International news

This week’s international news

California spends $10bn on low-pay subsidies

California’s tax-payers are spending US$10.1bn (£5.5bn) a year subsidising
the state’s growing low-wage economy, according to a study from Berkeley’s
Center for Labor Research and Education at the University of California. It
claims that of the families receiving social assistance in California, 53 per
cent of funds went to working families to cover health and childcare costs,
rather than to unemployed and retired people. About $5.7bn (£3.1bn) of the
money went to families with workers earning less than $8 an hour (£4.36), while
those with workers earning between $8 and $10 (£5.44) an hour used $1.9bn
(£1bn) of the subsidies. Retail workers received $2bn (£1bn) in aid, more than
twice the amount in any other sector. The study said that by raising the minimum
wage to $8 per hour from the current $6.75 (£3.68), the state could save $2.7bn
(£1.5bn) in benefit payouts. It added: "Some assistance programmes may be
serving as de facto subsidies for low-wage employers, pushing down wages and
providing disincentives."

Confidential information ‘can be passed to unions’

Employee-elected company board members can pass confidential information
learned from meetings to trade union chiefs and expert advisers, as long as
they can demonstrate the disclosure helps them carry out their job, a European
Court of Justice (ECJ) advocate general has advised. Miguel Poiares Maduro
added union secretary-generals could discuss this information with colleagues,
but had to ensure it was "necessary for [them] to be able to perform his
duties". Maduro was advising on a Danish case involving the general
secretary of financial worker union Finansforbundet, and a RealDanmark employee
board member, whose company was being merged with Dansk Bank. The employee
informed the union boss about the deal, who told colleagues. One bought and
sold shares in RealDanmark and was subsequently convicted of insider trading.
The secretary general and board member were later prosecuted for illegally
transferring confidential information.

Wal-Mart chiefs risk bonuses over diversity targets

Senior executives at US retail group Wal-Mart will lose up to 15 per cent of
their bonuses if the company fails to meet employment diversity targets. CEO
Lee Scott told shareholders at the annual company meeting that bonuses,
including his own, would be cut by up to 7.5 per cent this year and 15 per cent
next year if the company doesn’t hit goals on the number of women and
minorities it employs. The company employs 1.3 million staff, making it the
biggest single private employer in the US. Wal-Mart, which owns supermarket
chain Asda, has been beset by legal challenges and could soon be hit with a
class action suit alleging the company denies promotion and equal pay to female
staff. The company has created a compliance office in the US that now has 140
people working to ensure the company follows the rules and its own procedures.

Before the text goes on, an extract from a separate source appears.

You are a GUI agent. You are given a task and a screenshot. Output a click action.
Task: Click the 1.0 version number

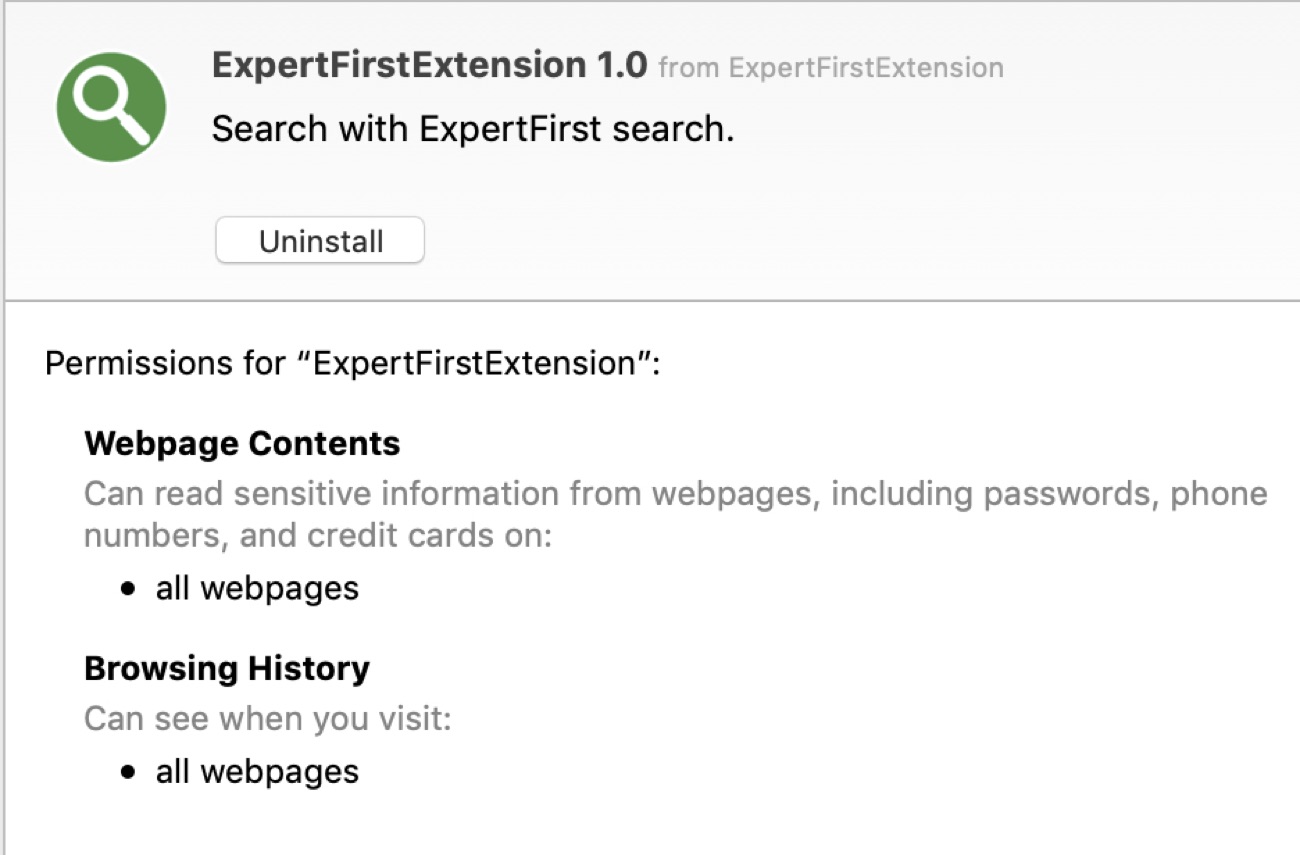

‘Europass’ CV system launched to cover all of EU

A comprehensive European Union (EU) CV system, helping EU workers and
students gain recognition for their qualifications across the Continent, has
been approved in principle by the EU Council of Ministers and the European
Parliament. The ‘Europass’ – a passport-style document – will contain personal
details presented in a common format (in a major European language). It will

– A commonly formatted European CV, containing a harmonised presentation of
qualifications and competencies, including extra-curricular activities,
academic qualifications and work experience

– A European Diploma Supplement describing the nature, level, context,
content and status of a graduate’s studies

– A ‘MobiliPass’ recording any training or studying on a recognised EU
course, stating which institution was involved

– A European Language Portfolio recording language learning and abilities,
plus cultural experience

– A Certificate Supplement, attached to a vocational certificate, explaining
what skills have been gained.

Each EU country will set up a Europass National Agency (ENA) to manage the
system, which should be launched next year.